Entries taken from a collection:
+-------+
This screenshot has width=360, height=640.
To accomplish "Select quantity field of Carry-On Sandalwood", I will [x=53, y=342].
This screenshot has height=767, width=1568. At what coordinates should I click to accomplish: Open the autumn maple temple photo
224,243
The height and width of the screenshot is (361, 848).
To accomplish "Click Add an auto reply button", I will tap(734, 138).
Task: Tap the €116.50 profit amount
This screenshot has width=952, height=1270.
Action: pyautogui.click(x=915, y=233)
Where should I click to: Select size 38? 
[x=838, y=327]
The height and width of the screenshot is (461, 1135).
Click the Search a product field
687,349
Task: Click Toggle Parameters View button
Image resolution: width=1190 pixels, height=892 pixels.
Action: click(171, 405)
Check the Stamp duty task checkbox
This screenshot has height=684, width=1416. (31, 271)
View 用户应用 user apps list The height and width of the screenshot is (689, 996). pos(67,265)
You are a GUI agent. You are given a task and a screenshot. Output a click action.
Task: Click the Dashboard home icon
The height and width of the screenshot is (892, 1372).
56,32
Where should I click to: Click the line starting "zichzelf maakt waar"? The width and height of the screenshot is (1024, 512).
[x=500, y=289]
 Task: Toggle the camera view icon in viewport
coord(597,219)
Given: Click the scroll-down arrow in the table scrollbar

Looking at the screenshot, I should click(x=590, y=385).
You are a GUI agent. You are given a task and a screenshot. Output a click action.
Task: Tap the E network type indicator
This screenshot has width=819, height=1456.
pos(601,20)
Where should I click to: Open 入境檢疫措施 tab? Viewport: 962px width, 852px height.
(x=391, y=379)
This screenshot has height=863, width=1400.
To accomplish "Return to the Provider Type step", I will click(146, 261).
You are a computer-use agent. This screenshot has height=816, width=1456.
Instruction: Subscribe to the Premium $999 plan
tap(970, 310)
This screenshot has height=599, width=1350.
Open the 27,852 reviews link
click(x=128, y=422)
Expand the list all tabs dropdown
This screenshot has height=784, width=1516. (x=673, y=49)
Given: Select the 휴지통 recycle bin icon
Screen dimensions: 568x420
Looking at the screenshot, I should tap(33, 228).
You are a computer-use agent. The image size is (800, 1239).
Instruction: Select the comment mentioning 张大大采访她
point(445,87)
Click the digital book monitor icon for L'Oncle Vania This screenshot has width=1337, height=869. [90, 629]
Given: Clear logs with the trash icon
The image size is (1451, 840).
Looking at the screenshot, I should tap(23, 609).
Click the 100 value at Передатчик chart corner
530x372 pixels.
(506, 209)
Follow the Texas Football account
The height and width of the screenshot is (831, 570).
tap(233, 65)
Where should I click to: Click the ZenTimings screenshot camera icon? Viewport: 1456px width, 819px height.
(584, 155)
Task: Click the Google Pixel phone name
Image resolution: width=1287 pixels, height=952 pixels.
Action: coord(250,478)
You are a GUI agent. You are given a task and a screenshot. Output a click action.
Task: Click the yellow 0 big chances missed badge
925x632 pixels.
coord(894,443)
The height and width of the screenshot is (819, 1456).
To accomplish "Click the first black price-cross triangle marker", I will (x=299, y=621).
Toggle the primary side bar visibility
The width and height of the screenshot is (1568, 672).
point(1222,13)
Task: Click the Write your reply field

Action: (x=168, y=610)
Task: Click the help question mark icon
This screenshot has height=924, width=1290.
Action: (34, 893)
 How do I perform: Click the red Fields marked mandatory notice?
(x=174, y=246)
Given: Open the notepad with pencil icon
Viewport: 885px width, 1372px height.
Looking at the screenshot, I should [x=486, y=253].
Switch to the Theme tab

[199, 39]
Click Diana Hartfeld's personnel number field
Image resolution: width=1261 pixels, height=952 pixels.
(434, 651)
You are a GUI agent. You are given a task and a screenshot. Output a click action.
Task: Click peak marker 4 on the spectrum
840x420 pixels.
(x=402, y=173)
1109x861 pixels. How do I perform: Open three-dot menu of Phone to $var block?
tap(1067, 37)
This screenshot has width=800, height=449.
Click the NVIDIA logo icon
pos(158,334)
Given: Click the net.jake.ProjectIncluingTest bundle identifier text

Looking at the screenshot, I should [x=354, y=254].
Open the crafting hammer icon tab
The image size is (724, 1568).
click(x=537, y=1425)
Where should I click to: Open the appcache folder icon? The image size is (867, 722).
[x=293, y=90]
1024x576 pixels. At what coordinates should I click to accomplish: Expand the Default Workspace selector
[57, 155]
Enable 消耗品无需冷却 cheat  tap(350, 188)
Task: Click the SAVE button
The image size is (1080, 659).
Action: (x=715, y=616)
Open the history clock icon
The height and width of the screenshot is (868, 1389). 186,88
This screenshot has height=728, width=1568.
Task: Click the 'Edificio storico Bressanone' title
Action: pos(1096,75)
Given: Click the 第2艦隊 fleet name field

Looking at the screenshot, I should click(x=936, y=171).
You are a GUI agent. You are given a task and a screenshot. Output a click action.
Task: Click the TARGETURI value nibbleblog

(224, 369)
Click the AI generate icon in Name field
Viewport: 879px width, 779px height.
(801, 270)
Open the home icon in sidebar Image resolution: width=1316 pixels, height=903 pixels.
+-------+
## Task directions
Place every line of the items above into a JSON list of strings, with one string per line and blank lines omitted.

## Output of the exercise
[
  "This screenshot has width=360, height=640.",
  "To accomplish \"Select quantity field of Carry-On Sandalwood\", I will [x=53, y=342].",
  "This screenshot has height=767, width=1568. At what coordinates should I click to accomplish: Open the autumn maple temple photo",
  "224,243",
  "The height and width of the screenshot is (361, 848).",
  "To accomplish \"Click Add an auto reply button\", I will tap(734, 138).",
  "Task: Tap the €116.50 profit amount",
  "This screenshot has width=952, height=1270.",
  "Action: pyautogui.click(x=915, y=233)",
  "Where should I click to: Select size 38? ",
  "[x=838, y=327]",
  "The height and width of the screenshot is (461, 1135).",
  "Click the Search a product field",
  "687,349",
  "Task: Click Toggle Parameters View button",
  "Image resolution: width=1190 pixels, height=892 pixels.",
  "Action: click(171, 405)",
  "Check the Stamp duty task checkbox",
  "This screenshot has height=684, width=1416. (31, 271)",
  "View 用户应用 user apps list The height and width of the screenshot is (689, 996). pos(67,265)",
  "You are a GUI agent. You are given a task and a screenshot. Output a click action.",
  "Task: Click the Dashboard home icon",
  "The height and width of the screenshot is (892, 1372).",
  "56,32",
  "Where should I click to: Click the line starting \"zichzelf maakt waar\"? The width and height of the screenshot is (1024, 512).",
  "[x=500, y=289]",
  " Task: Toggle the camera view icon in viewport",
  "coord(597,219)",
  "Given: Click the scroll-down arrow in the table scrollbar",
  "Looking at the screenshot, I should click(x=590, y=385).",
  "You are a GUI agent. You are given a task and a screenshot. Output a click action.",
  "Task: Tap the E network type indicator",
  "This screenshot has width=819, height=1456.",
  "pos(601,20)",
  "Where should I click to: Open 入境檢疫措施 tab? Viewport: 962px width, 852px height.",
  "(x=391, y=379)",
  "This screenshot has height=863, width=1400.",
  "To accomplish \"Return to the Provider Type step\", I will click(146, 261).",
  "You are a computer-use agent. This screenshot has height=816, width=1456.",
  "Instruction: Subscribe to the Premium $999 plan",
  "tap(970, 310)",
  "This screenshot has height=599, width=1350.",
  "Open the 27,852 reviews link",
  "click(x=128, y=422)",
  "Expand the list all tabs dropdown",
  "This screenshot has height=784, width=1516. (x=673, y=49)",
  "Given: Select the 휴지통 recycle bin icon",
  "Screen dimensions: 568x420",
  "Looking at the screenshot, I should tap(33, 228).",
  "You are a computer-use agent. The image size is (800, 1239).",
  "Instruction: Select the comment mentioning 张大大采访她",
  "point(445,87)",
  "Click the digital book monitor icon for L'Oncle Vania This screenshot has width=1337, height=869. [90, 629]",
  "Given: Clear logs with the trash icon",
  "The image size is (1451, 840).",
  "Looking at the screenshot, I should tap(23, 609).",
  "Click the 100 value at Передатчик chart corner",
  "530x372 pixels.",
  "(506, 209)",
  "Follow the Texas Football account",
  "The height and width of the screenshot is (831, 570).",
  "tap(233, 65)",
  "Where should I click to: Click the ZenTimings screenshot camera icon? Viewport: 1456px width, 819px height.",
  "(584, 155)",
  "Task: Click the Google Pixel phone name",
  "Image resolution: width=1287 pixels, height=952 pixels.",
  "Action: coord(250,478)",
  "You are a GUI agent. You are given a task and a screenshot. Output a click action.",
  "Task: Click the yellow 0 big chances missed badge",
  "925x632 pixels.",
  "coord(894,443)",
  "The height and width of the screenshot is (819, 1456).",
  "To accomplish \"Click the first black price-cross triangle marker\", I will (x=299, y=621).",
  "Toggle the primary side bar visibility",
  "The width and height of the screenshot is (1568, 672).",
  "point(1222,13)",
  "Task: Click the Write your reply field",
  "Action: (x=168, y=610)",
  "Task: Click the help question mark icon",
  "This screenshot has height=924, width=1290.",
  "Action: (34, 893)",
  " How do I perform: Click the red Fields marked mandatory notice?",
  "(x=174, y=246)",
  "Given: Open the notepad with pencil icon",
  "Viewport: 885px width, 1372px height.",
  "Looking at the screenshot, I should [x=486, y=253].",
  "Switch to the Theme tab",
  "[199, 39]",
  "Click Diana Hartfeld's personnel number field",
  "Image resolution: width=1261 pixels, height=952 pixels.",
  "(434, 651)",
  "You are a GUI agent. You are given a task and a screenshot. Output a click action.",
  "Task: Click peak marker 4 on the spectrum",
  "840x420 pixels.",
  "(x=402, y=173)",
  "1109x861 pixels. How do I perform: Open three-dot menu of Phone to $var block?",
  "tap(1067, 37)",
  "This screenshot has width=800, height=449.",
  "Click the NVIDIA logo icon",
  "pos(158,334)",
  "Given: Click the net.jake.ProjectIncluingTest bundle identifier text",
  "Looking at the screenshot, I should [x=354, y=254].",
  "Open the crafting hammer icon tab",
  "The image size is (724, 1568).",
  "click(x=537, y=1425)",
  "Where should I click to: Open the appcache folder icon? The image size is (867, 722).",
  "[x=293, y=90]",
  "1024x576 pixels. At what coordinates should I click to accomplish: Expand the Default Workspace selector",
  "[57, 155]",
  "Enable 消耗品无需冷却 cheat  tap(350, 188)",
  "Task: Click the SAVE button",
  "The image size is (1080, 659).",
  "Action: (x=715, y=616)",
  "Open the history clock icon",
  "The height and width of the screenshot is (868, 1389). 186,88",
  "This screenshot has height=728, width=1568.",
  "Task: Click the 'Edificio storico Bressanone' title",
  "Action: pos(1096,75)",
  "Given: Click the 第2艦隊 fleet name field",
  "Looking at the screenshot, I should click(x=936, y=171).",
  "You are a GUI agent. You are given a task and a screenshot. Output a click action.",
  "Task: Click the TARGETURI value nibbleblog",
  "(224, 369)",
  "Click the AI generate icon in Name field",
  "Viewport: 879px width, 779px height.",
  "(801, 270)",
  "Open the home icon in sidebar Image resolution: width=1316 pixels, height=903 pixels."
]